闇に呑まれる意識の中で、無機質な声で、シャットダウン、と──そう聞こえた気がした。
◆
「ハレー。否、『ヒナゲシ』。貴様ハ最期マデ教徒達ヲ騙シタ大罪人ダ。然シ、同時ニ人間ノ進歩ヲ促シタ英雄ダ。戦争ハ人ヲ進化サセル。何故此ノヨウナ手段ヲ取ッタ?」
取り残された二人は向かい合い、見つめ合い、牽制し合った。倒れたアテーナに目をやってから、ヒナゲシは座り込み、彼の頭を撫でた。
「本当、ですよ。僕は確かに、人類というものの成長を願っていた。人類を心から愛していました」
「デハ、何故嘘ヲ吐イタ?」
「それは……こんな名前を名乗ったら、僕が本当は、あんたの存在を信じてたってバレてしまうではありませんか?」
ヒナゲシは肩を竦め、首を振った。ネックレスを襟から出して垂らしてみせる。きらりと光る、花の巻き付いた十字架が、仄暗い聖堂の中で一際目立っていた。
「あんたに、助けてほしかったんです。こんなに腐った人類を。こんなに苦しんでいる人類を。

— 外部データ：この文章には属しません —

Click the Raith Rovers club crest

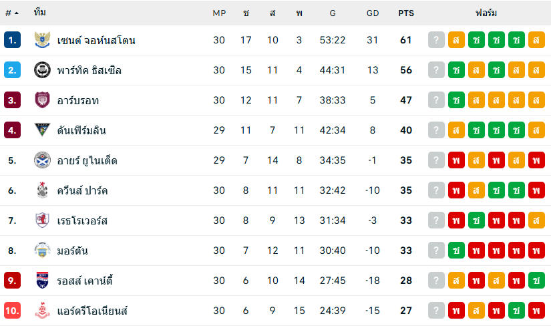pyautogui.click(x=42, y=220)
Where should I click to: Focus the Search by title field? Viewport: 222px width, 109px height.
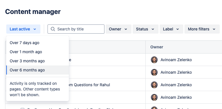click(76, 29)
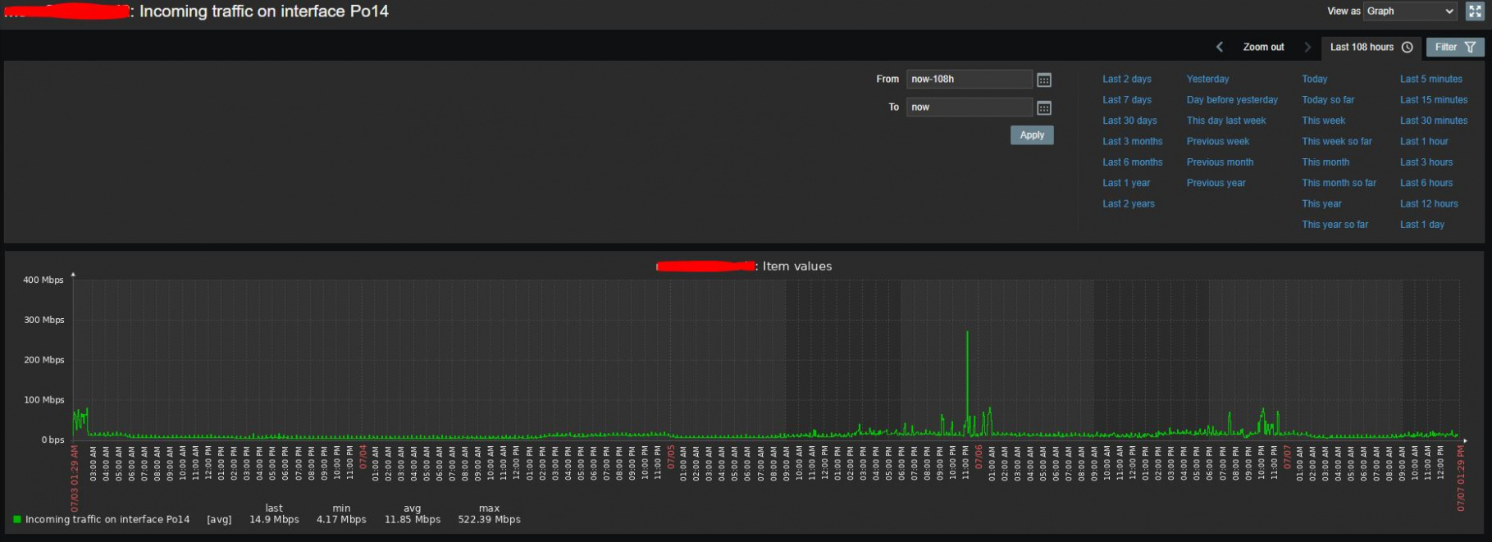The image size is (1492, 542).
Task: Open the View as Graph dropdown
Action: 1409,11
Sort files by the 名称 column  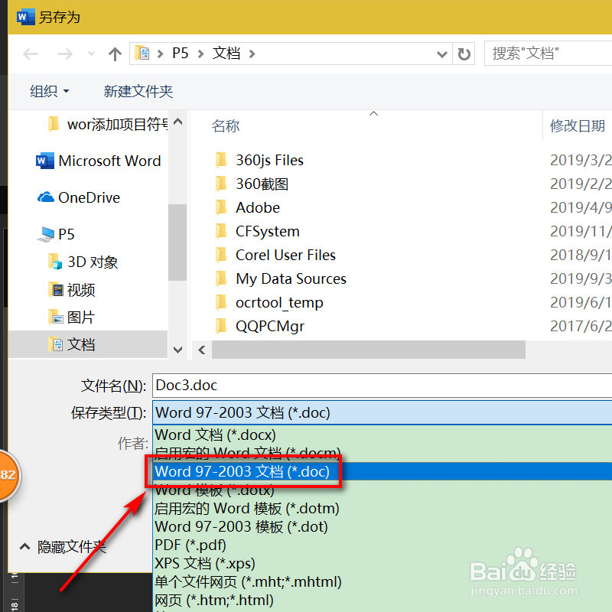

このまま世界が終わってしまったら、そのときはそのときです。神様なんていなかった、だから世界は滅んだ。それはそれで当然の報いだとは思いません?」
カミサマの目の前で、ヒナゲシはアテーナの持っていた拳銃を拾い上げた。それをゆっくりと自分の頭に当て、ふつふつと笑い声を上げた。

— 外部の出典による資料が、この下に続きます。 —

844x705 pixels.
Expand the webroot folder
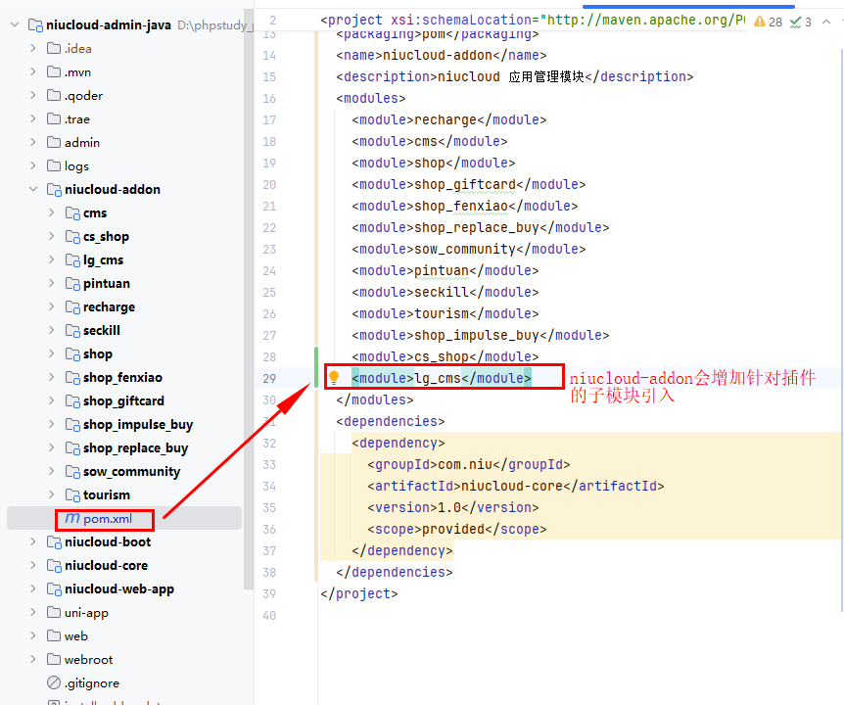(33, 659)
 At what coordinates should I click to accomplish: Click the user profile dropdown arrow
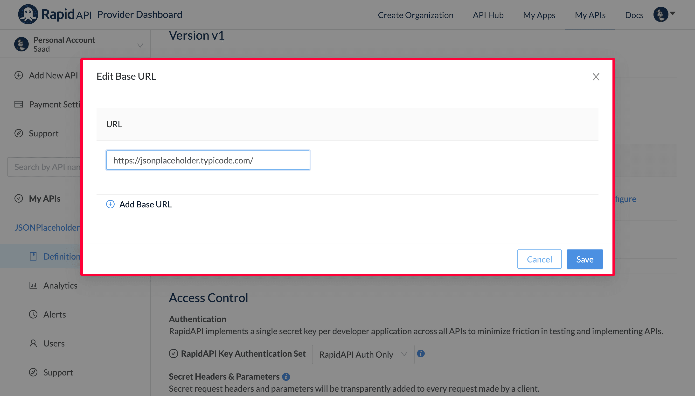pyautogui.click(x=671, y=13)
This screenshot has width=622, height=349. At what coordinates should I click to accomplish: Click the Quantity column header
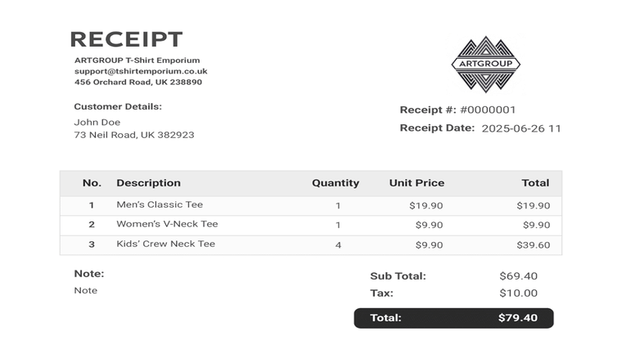pos(336,183)
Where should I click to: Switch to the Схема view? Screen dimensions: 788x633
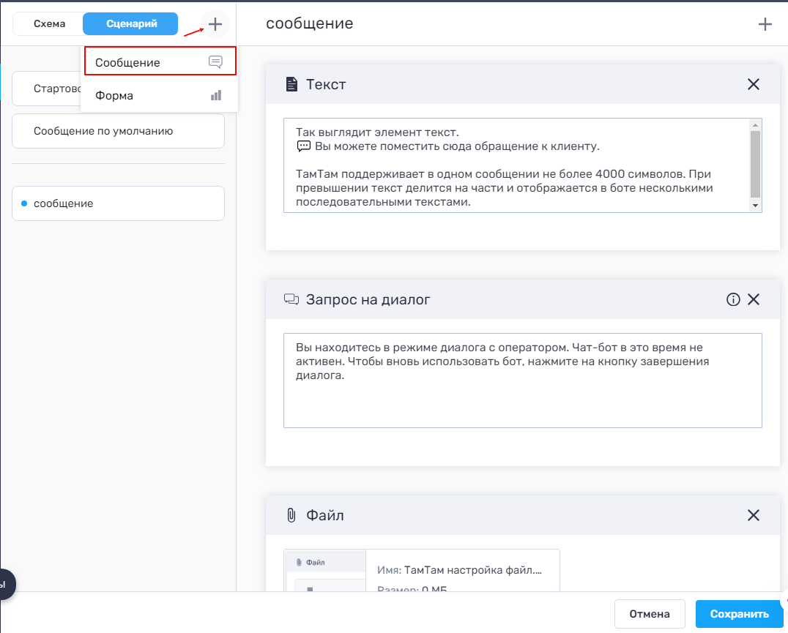(x=49, y=24)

「僕が生きていては、彼らも自由になれないでしょう。嗚呼、最期に行った賭けは、僕の勝ちですね。あんたはちゃんと下界に降りてきてくれた。
──あんたが築く新世界で、彼らを幸せにしてあげてください。それだけが、僕の願いです」
「……理解不能。何故、人類ヲソコマデ愛スル?」
「さぁ? 少なくとも、花一華様……あんたが下さった恩寵を蹴っ飛ばすくらいには、人類は偉大ですよ。じきに追いつかれることでしょう。惨めに、無様に、あんたに這い寄ることでしょう。僕は、そんな懸命な人類全てを、愛しています」
乾いた銃声、倒れる体、静まる聖堂。カミサマは独り、天を仰ぐ。
シャットダウンは、あくまで判別端末の手術が不十分な者のみに効くものだ。アテーナと名乗った人間に効いたのも、事前にカミサマが、花一華が、アテーナの手術について調べていたからである。
これから、長い長い暗黒時代が到来する。たとえシャットダウンが行われなかった人類であれど、食料が底を尽き、耕作地すら焼き払われた世界では生きていけないだろう。花一華は独り、誰もが眠りに着く世界を彷徨い、改革をする。今度こそは人類が幸せに過ごせますように、と。耕作地が回復するまで。瓦礫が全て取り払われるまで。死体が全て埋葬されるまで。空気の汚染が無くなるまで。人類の構造がアップデートされるまで。再び世界に美しい花々が咲き乱れるまで。
ヒナゲシのもとに寄り、花一華は彼が持っていたロザリオを手にとった。しばし感情の無い目で見つめてから、それを自らの首に下げる。そして、教会を後にする。
のちにこの日は、ドゥームズ・デイと称されるようになる。人間の手ではなく、カミサマの手によって世界が裁かれたからだ。しかしそれは、何百年もあとの話だ。